From the line containing "Given: Select the" to the final line of the material below, return every line exactly. Do not include pictures.
═════ RECORDS TO PROCESS
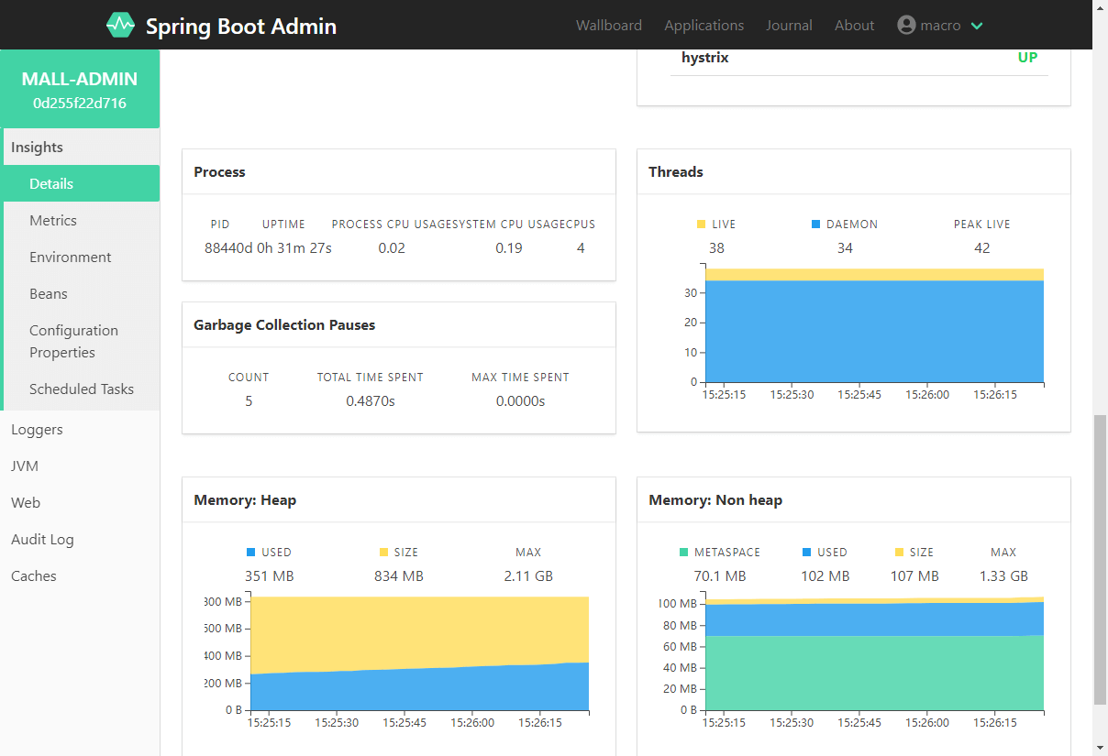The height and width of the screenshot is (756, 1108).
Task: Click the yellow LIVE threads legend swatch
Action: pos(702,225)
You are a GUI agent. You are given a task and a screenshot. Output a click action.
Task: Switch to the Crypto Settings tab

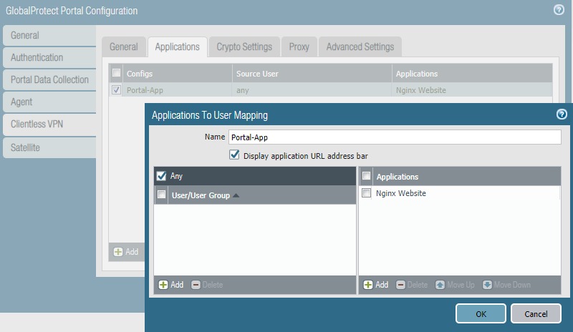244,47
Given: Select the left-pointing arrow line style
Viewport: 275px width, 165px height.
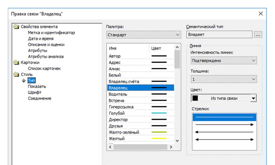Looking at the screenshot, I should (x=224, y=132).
══════════
# [YOUR RESPONSE]
Given: Select the left-pointing arrow line style
Viewport: 275px width, 165px height.
Looking at the screenshot, I should (x=224, y=132).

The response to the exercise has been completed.